The change these powerful players brought about began with the formation in 1959 of the West Philadelphia Corporation, a coalition of local higher education and medical institutions, in which Penn was the largest shareholder. Its major project was building the University City Science Center, intended as a science incubator. According to the developers’ plan, a science-focused high school was to be erected nearby. But pushback from neighborhood parents who had not been consulted and did not think the proposed academy would serve their children’s needs resulted in a general-purpose high school that, according to Epstein, became “a highly segregated and deeply troubled institution.”

He notes that an “organization whose primary mission was real estate development” was “over its head” when it came to trying to improve the city’s public school system. University City High School opened in 1971, the beginning of what Epstein calls the “dark years,” a two-decade long period when Philadelphia’s reputation sagged even as Penn prospered and undertook several initiatives to improve town-and-gown relationships by engaging with local communities.

Crime in the area—notably the murder of two Penn students in the 1990s—spurred a vigorous effort led by President Judith Rodin CW’66 Hon’04, at the behest of faculty and staff, to readdress underlying issues they believed contributed to neighborhood unrest and violence. Building on earlier partnerships spearheaded by the former student activist Ira Harkavy C’70 Gr’79, founding director of the Netter Center for Community Partnerships [“Ode to Ira,” Jul|Aug 2023], the University involved community members in planning a new K–8 public school, which opened its doors in 2001 [“School’s In,” Nov|Dec 2001].
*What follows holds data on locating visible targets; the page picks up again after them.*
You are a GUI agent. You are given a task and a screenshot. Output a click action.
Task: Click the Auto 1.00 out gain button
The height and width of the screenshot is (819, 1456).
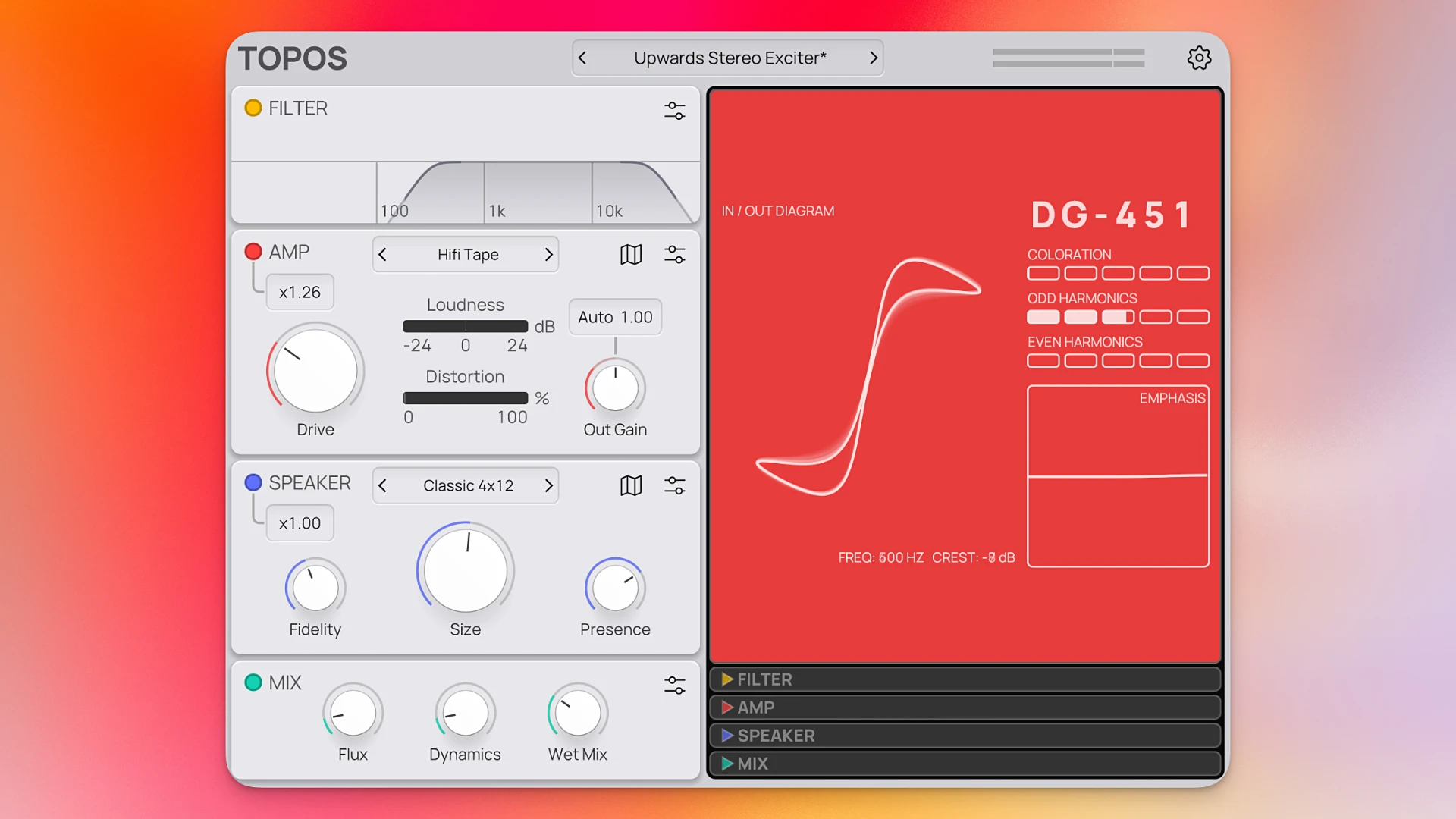pos(615,317)
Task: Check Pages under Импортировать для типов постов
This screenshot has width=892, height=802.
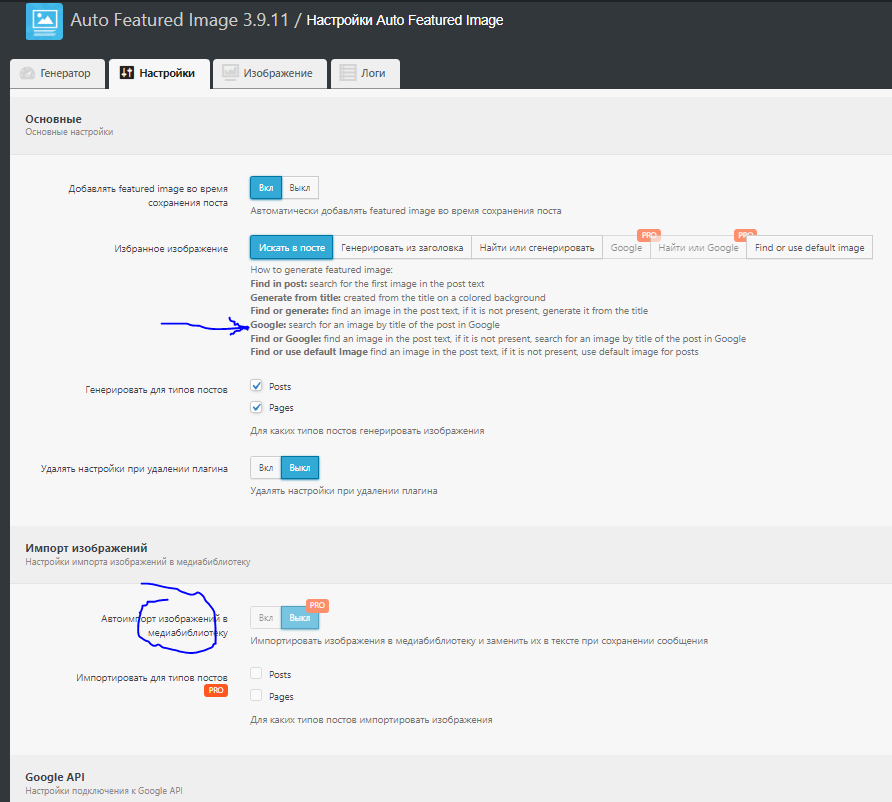Action: (257, 696)
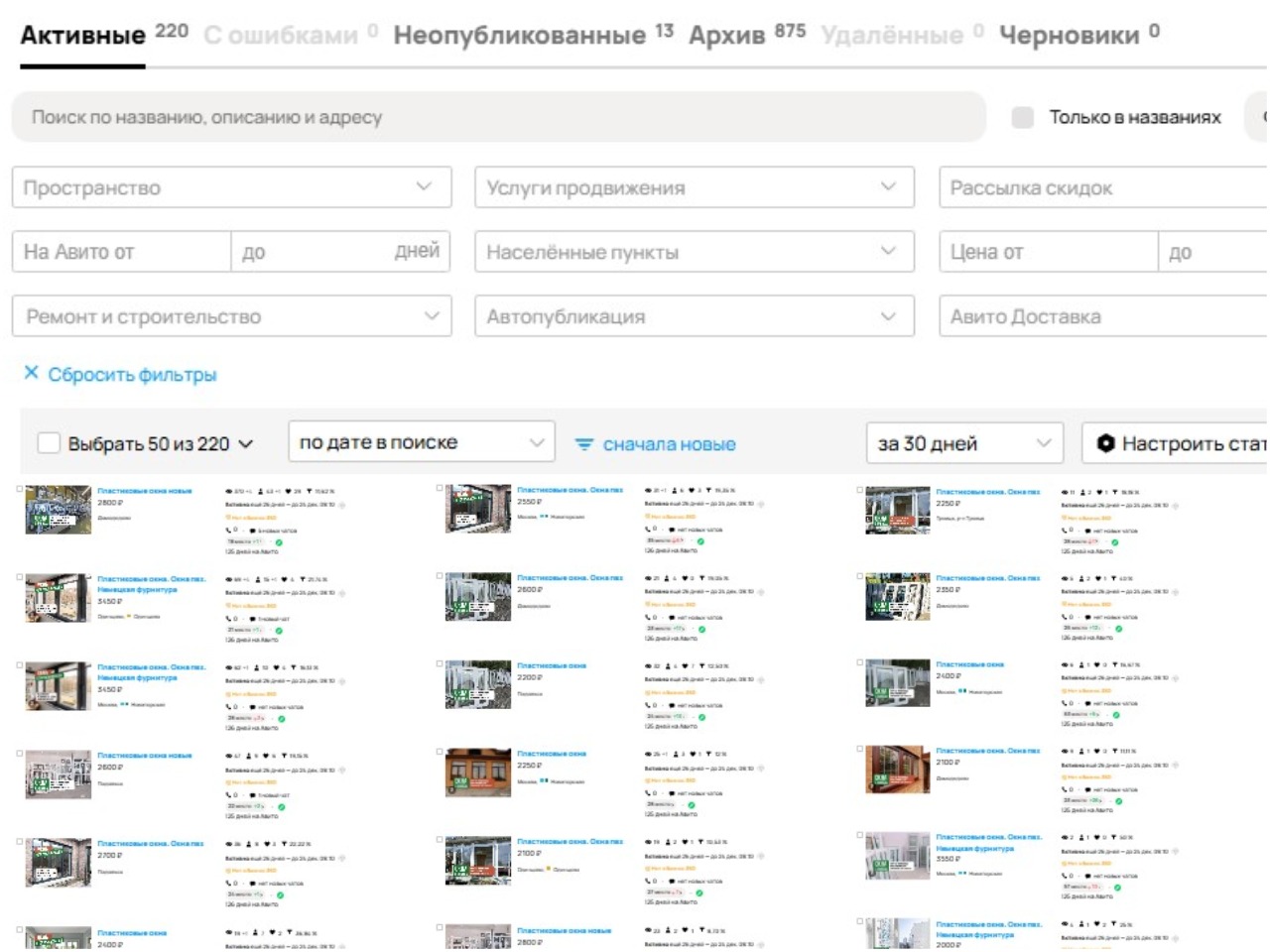The height and width of the screenshot is (952, 1270).
Task: Open the title link of 2700 ₽ listing
Action: pos(150,844)
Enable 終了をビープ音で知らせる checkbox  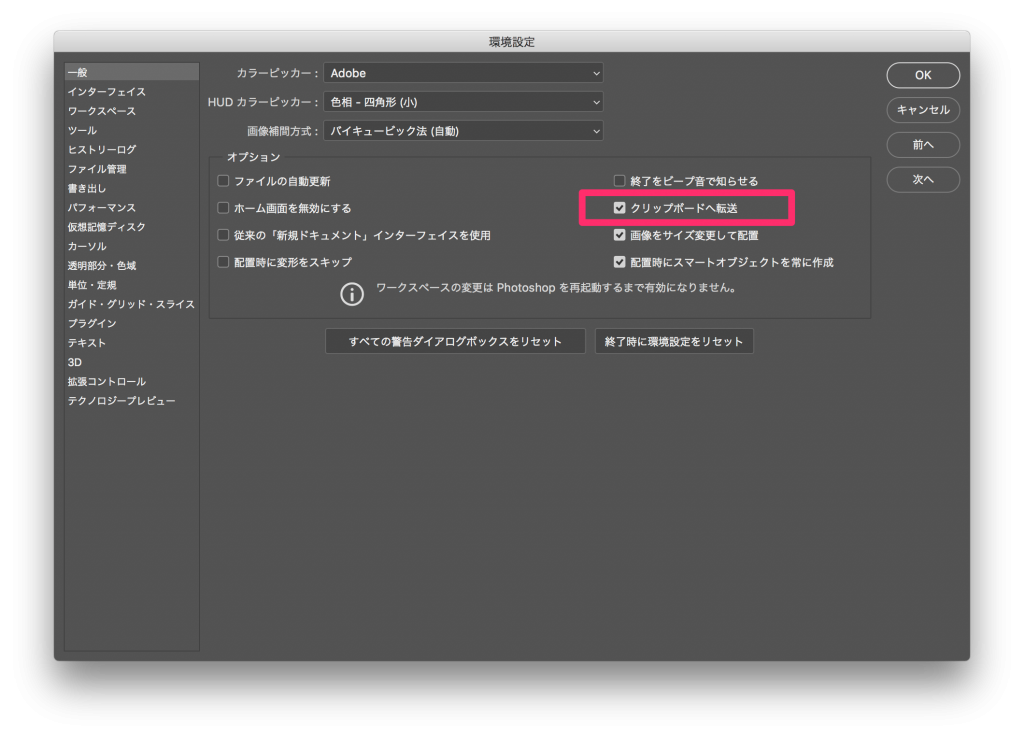[620, 181]
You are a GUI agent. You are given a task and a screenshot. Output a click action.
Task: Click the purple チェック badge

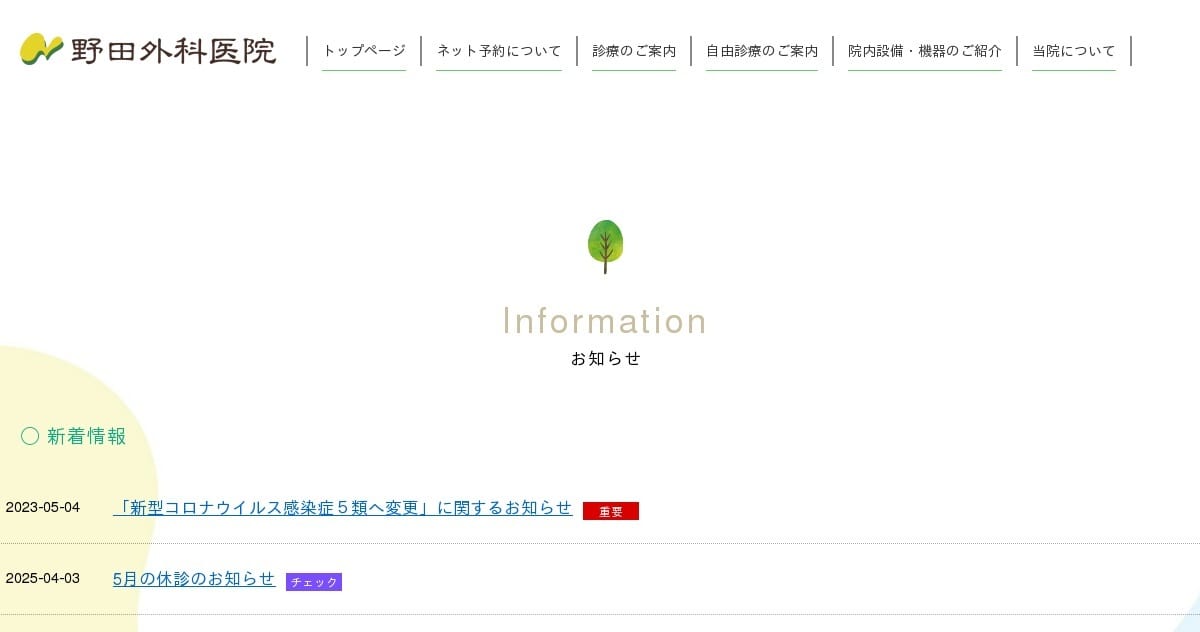[x=314, y=582]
As of 2000, Epstein writes, the catchment area was “predominately Black,” but the Penn Alexander School (PAS) was located in the heart of Spruce Hill, an area increasingly populated by white residents, many with Penn affiliations. The University put up the money to build PAS, the state reimbursed the cost of construction, and Penn leased the land to the Philadelphia School District for a dollar while making a long-term commitment to subsidize its operations.

“The school would quickly gain recognition as one of the top public schools in the state and nation,” Epstein tells us. But he notes that its diversity eroded as gentrification set in. Housing prices rose sharply, and low-income Blacks were priced out of the market. Epstein ends by considering options for reparations. In addition to a return to rent control and rescinding constraints on the construction of affordable housing, he advocates more equitable state funding of public schools, so cities are less reliant on property taxes. He offers his book as a means of recognizing how racism contributed to present disparities. He does not despair of changing minds and hearts.